Testing methodologies for DS jobs

Post questions here relative to DataStage Server Edition for such areas as Server job design, DS Basic, Routines, Job Sequences, etc.

Moderators: chulett, rschirm, roy

Post Reply
raju_chvr
Premium Member
Premium Member
Posts: 165
Joined: Sat Sep 27, 2003 9:19 am
Location: USA

Testing methodologies for DS jobs

Post by raju_chvr »

I would like to know if any of you have ever come accross or come up with testing methodologies for DS jobs. I am sure Kim, Kenneth, Ray and Teej may have their own ways of testing DS before exporting/moving them to Testing or Production boxes.

Care to share them here..


Thanks
Teej
Participant
Posts: 677
Joined: Fri Aug 08, 2003 9:26 am
Location: USA

Re: Testing methodologies for DS jobs

Post by Teej »

raju_chvr wrote:I would like to know if any of you have ever come accross or come up with testing methodologies for DS jobs. I am sure Kim, Kenneth, Ray and Teej may have their own ways of testing DS before exporting/moving them to Testing or Production boxes.
Hmmm....

Open Director. Run Job. Check results.

The problem here -- we have PX for 6.0, and that does not have its own debug mode available on the GUI interface. 7.0 obviously would be different for us -- the ability to step through the rows and stages would be very helpful for us.

I use rejects for the Transform stages during testing -- if anything is rejected, it usually means that I forgot to put an "If IsNull()" somewhere.

We were suggested to do an incremential build by an Ascential consultant, where we add a stage, add the requirement, then test intensively, then add another stage... Honestly, with the vast ease of building jobs in PX, I find it just a massive waste of time.

I do wish that some things are 'noticed' during compile time. For example -- lets say you are using a join stage, and you are hashing/sorting the key fields. Wouldn't it make sense that they would notice whether or not you are hashing the right fields? That tripped me up one time while testing something. I was hashing on "PARENT_WHOLESALER_NAME" and merging on "PARENT_WHOLESALER_NUMBER". No results found on an 4 node run, naturally.

We found over time that the error messages are about 90% our fault, 9.999% data fault and 0.001% DataStage's fault. Right now, we have one of those 0.001% issue. :) This is the kind of error you DON'T want to see at all. But this kind of guideline help us stay focused when we are debugging our programs -- the GUI is so easy, yet so yucky in some areas, that we can easily miss some things. For example -- why is the Transform Stage always split down the middle perfectly, when the input fields are narrow, and the output fields are wide? Spread it out! Why don't the transform stage word-wrap the transformations? Therefore, it's easy to overlook an error like:

Code: Select all

If IsNull(Input.W_KEY_FIELD) Then 
    SetNull() 
Else 
    Input.A_KEY_FIELD
If it's wrapped, this would be easier to spot. I only noticed it because when I check the links for the input stages, it was pointing where it wasn't supposed to be pointing to.

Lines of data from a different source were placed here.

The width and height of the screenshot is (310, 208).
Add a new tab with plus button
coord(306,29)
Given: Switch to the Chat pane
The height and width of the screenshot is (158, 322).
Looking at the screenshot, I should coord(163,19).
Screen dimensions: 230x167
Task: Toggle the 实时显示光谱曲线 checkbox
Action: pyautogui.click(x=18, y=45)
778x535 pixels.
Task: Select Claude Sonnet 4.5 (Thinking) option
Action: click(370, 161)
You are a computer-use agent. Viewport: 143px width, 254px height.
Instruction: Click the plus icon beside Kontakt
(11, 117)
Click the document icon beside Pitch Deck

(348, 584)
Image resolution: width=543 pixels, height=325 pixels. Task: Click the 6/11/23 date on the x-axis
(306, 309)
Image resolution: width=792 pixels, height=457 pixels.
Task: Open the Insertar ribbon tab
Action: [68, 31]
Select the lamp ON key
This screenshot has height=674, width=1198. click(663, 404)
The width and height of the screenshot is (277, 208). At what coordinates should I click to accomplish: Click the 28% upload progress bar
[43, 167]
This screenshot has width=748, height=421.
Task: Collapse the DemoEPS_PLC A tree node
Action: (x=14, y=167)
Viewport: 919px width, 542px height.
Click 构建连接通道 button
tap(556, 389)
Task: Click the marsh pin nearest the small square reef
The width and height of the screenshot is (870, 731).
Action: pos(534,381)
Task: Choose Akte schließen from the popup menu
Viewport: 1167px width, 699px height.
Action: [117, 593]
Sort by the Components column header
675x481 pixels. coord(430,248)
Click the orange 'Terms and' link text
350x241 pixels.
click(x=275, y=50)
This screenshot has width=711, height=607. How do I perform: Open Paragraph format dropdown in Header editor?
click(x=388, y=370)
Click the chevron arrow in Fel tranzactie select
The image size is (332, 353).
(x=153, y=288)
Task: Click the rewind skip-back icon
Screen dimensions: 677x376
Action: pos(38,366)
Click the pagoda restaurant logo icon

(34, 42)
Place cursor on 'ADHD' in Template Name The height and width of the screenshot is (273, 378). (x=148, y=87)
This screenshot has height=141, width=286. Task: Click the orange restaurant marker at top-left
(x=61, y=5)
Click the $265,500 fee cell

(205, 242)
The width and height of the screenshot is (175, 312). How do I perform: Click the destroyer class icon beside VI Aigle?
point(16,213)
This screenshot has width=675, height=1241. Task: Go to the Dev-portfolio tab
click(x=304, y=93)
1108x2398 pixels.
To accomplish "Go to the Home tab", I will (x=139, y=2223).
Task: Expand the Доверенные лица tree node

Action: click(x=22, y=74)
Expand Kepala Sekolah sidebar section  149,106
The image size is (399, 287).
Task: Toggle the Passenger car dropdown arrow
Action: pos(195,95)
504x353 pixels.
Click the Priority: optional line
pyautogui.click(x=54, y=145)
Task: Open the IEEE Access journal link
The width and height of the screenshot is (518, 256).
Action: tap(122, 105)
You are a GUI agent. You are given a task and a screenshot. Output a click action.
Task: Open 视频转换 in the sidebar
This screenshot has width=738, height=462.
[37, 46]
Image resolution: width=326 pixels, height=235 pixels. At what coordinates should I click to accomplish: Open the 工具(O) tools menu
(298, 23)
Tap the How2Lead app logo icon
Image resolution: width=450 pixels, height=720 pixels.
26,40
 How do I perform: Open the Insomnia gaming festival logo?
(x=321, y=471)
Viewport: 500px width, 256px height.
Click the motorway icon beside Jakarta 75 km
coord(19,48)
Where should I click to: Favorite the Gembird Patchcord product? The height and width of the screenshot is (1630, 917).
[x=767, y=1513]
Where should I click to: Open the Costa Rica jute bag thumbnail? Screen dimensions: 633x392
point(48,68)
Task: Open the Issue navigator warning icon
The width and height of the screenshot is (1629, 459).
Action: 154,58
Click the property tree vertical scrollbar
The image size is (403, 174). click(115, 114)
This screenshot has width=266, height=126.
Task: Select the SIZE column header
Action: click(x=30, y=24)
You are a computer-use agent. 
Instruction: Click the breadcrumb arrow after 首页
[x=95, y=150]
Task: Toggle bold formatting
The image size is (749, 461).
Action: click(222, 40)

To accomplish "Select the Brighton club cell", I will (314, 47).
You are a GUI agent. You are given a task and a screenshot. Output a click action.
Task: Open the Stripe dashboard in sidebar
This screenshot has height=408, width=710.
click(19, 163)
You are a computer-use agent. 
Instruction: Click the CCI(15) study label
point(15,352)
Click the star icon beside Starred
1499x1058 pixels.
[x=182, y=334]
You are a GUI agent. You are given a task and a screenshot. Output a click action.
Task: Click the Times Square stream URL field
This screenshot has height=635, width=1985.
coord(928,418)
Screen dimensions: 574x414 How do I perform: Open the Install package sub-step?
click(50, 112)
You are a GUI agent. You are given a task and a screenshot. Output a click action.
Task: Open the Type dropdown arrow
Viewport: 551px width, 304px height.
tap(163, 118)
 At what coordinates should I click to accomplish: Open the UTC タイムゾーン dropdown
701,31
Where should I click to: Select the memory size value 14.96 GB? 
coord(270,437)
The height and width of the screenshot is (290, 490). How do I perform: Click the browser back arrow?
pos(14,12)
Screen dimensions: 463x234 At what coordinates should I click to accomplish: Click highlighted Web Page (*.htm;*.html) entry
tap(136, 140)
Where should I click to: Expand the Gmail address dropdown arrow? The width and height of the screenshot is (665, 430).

Color coding the links would be so NICE! Instead of using ---->, have a RED bold ===>.

But I wouldn't give this up and go back to C++ only. Ever since I worked on ETL, C++ became fun for me once again, but only in good small doses. :) Plus it's easier to debug on C++ than DataStage PX. :)

So... testing. Really, it all varies -- I trust the tools to do its job, and I compare it with a direct SQL query on a small dataset.

-T.J.
Developer of DataStage Parallel Engine (Orchestrate).
kcbland
Participant
Posts: 5208
Joined: Wed Jan 15, 2003 8:56 am
Location: Lutz, FL
Contact:

Post by kcbland »

I don't know how many times I have said this to clients.

An ETL tool can never replace proper SDLC (that would be Software Design Life Cycle) methodology. Part of that methodology should be comprehensive regression testing. Just because you have a ETL tool the rules of application development don't change.

Whether it's a program, a job, a script, or manual effort, the test cases as part of a test plan have to be constructed.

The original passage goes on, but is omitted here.